▼

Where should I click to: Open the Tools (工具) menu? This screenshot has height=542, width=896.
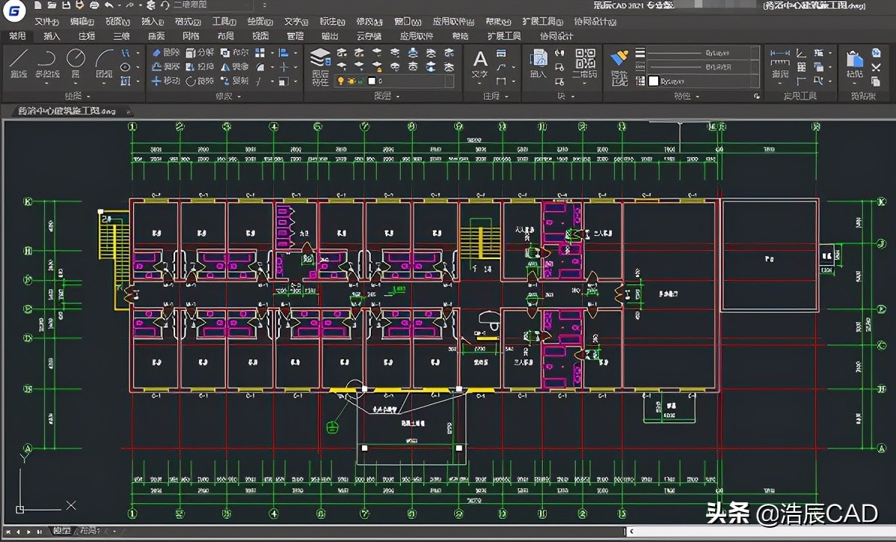coord(224,22)
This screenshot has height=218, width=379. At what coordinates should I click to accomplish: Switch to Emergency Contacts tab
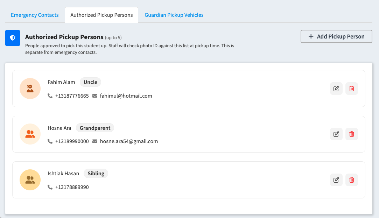click(x=35, y=15)
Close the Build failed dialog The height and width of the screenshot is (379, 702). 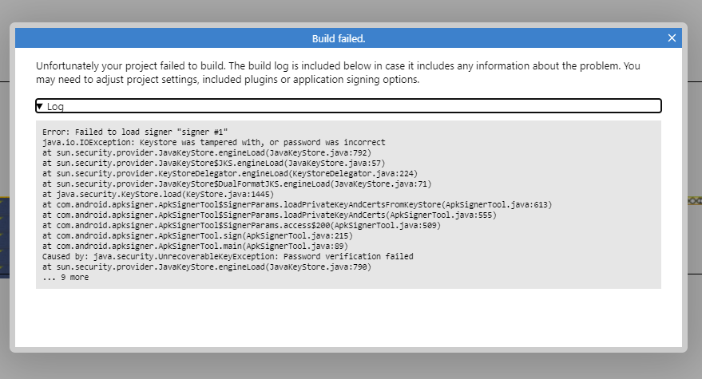pyautogui.click(x=672, y=38)
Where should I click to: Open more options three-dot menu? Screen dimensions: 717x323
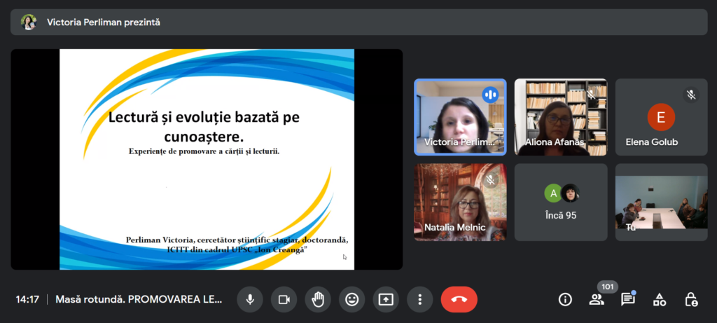[x=419, y=300]
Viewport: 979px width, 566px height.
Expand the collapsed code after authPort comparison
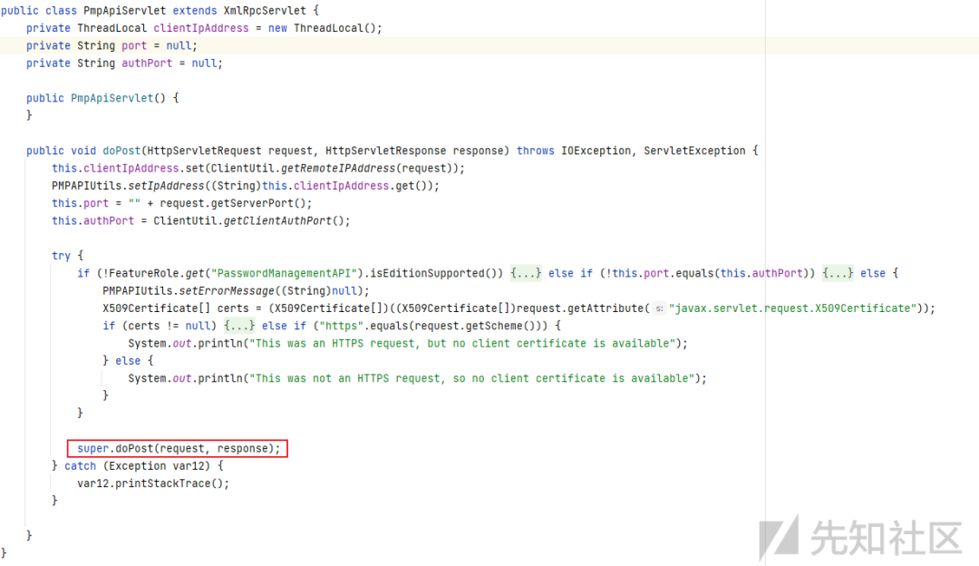pyautogui.click(x=838, y=273)
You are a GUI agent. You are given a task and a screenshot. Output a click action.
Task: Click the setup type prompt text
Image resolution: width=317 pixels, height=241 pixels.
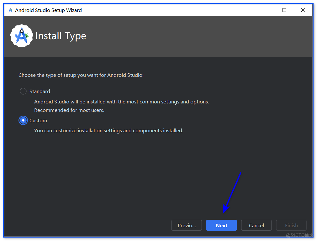pos(81,75)
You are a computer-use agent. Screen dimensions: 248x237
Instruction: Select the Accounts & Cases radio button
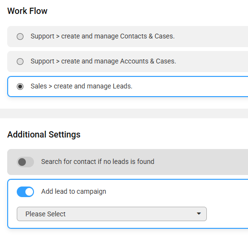(20, 62)
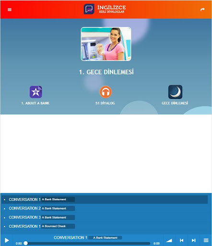Choose Conversation 1 A Bounced Check
Viewport: 212px width, 246px height.
[105, 226]
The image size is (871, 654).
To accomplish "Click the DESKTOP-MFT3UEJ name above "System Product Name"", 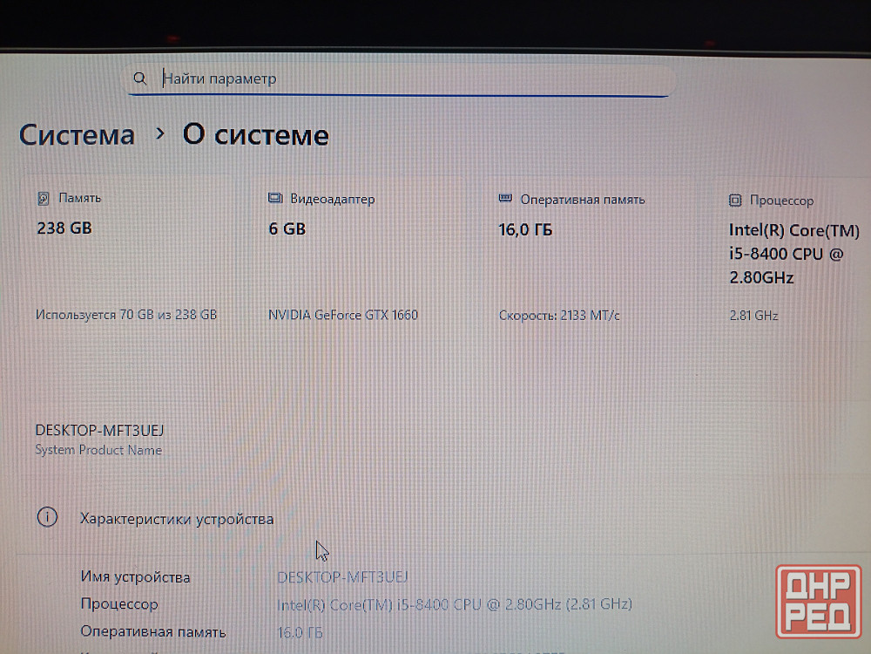I will [x=99, y=431].
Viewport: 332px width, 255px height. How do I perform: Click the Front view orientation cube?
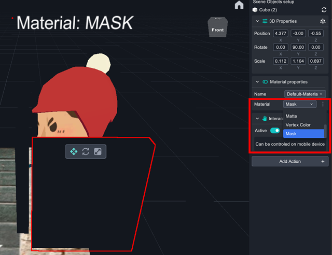pyautogui.click(x=217, y=29)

▲

### Problem requirements:
Within the material, find all lines that hold the word "agent" and show them.

### Answer to this exercise:
You are a GUI agent. You are given a task and a screenshot. Output a click action.
You are a computer-use agent. Screen dimensions: 248x237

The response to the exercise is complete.